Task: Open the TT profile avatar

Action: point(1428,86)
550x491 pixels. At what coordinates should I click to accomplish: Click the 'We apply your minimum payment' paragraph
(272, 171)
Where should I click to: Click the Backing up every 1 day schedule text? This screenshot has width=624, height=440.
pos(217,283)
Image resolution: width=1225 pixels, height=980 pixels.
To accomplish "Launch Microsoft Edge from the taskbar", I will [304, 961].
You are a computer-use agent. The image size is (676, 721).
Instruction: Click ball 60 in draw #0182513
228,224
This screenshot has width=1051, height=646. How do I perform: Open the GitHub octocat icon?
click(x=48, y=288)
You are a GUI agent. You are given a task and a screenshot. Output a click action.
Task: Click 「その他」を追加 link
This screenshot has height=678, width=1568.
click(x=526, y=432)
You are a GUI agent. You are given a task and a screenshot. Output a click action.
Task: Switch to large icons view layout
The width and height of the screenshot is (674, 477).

DIRECTIVE:
Copy all the lines above, requests included, and shift each click coordinate in the answers by adding 45 to every number.

EXERCISE ANSWER:
Task: Open the TT profile avatar

Action: point(1473,131)
550x491 pixels. At what coordinates should I click to accomplish: Click the 'We apply your minimum payment' paragraph
(317, 216)
Where should I click to: Click the Backing up every 1 day schedule text? This screenshot has width=624, height=440.
pos(262,328)
Image resolution: width=1225 pixels, height=980 pixels.
To accomplish "Launch Microsoft Edge from the taskbar", I will [349, 1006].
You are a computer-use agent. The image size is (676, 721).
Instruction: Click ball 60 in draw #0182513
273,269
This screenshot has width=1051, height=646. How do I perform: Open the GitHub octocat icon?
click(x=93, y=333)
You are a GUI agent. You are given a task and a screenshot. Output a click action.
Task: Click 「その他」を追加 link
This screenshot has height=678, width=1568.
click(x=571, y=477)
You are a GUI agent. You are given a task and a screenshot. Output a click action.
Task: Switch to large icons view layout
The width and height of the screenshot is (674, 477).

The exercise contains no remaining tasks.